Comparisons often present text in different typefaces at the same point size to readers, and then measure legibility. However, at a constant point size, Arial is simply not the same size as Times New Roman, so that’s not a useful comparison. In the computer age, what does it matter if the notional “slug size” of the mechanical type would be the same?
Sans serif fonts (like Arial and Helvetica) commonly have significantly-bigger optical sizes (a.k.a. “appearing size”, in typographic jargon) and stroke widths than their serif siblings (like Times New Roman and Matthew Butterick’s Equity), at the same point sizes. This becomes even more obvious with larger sizes. Try overlaying text at a large point size, like 192: at the same size, Times New Roman is obviously smaller and spindlier than Arial.
Is it any surprise that bigger, bolder letters might be more legible?
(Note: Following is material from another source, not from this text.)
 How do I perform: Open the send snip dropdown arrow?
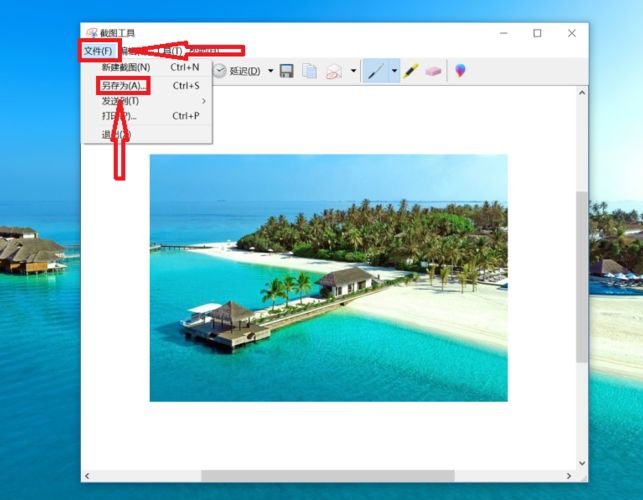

Same-point-size comparisons commonly conflate optical size of characters, stroke widths, and other factors, in addition to the choice of typefaces, making it impossible for such studies to confirm which of those factors makes what impact on legibility. Please let me know of any better empirical comparisons.
Mechanical type made it impractical to quickly change font sizes across a document, but computers make that easy.
Maybe 13- or 14-point bold Times New Roman is a better choice for “easy to read” than 12-point Arial, having a similar optical size but with visual cues that the sans serif typeface lacks? Rather than results from an apples-to-oranges comparison like 12-point Times New Roman to 12-point Arial, better comparisons would be more helpful toward designing better, more accessible documents.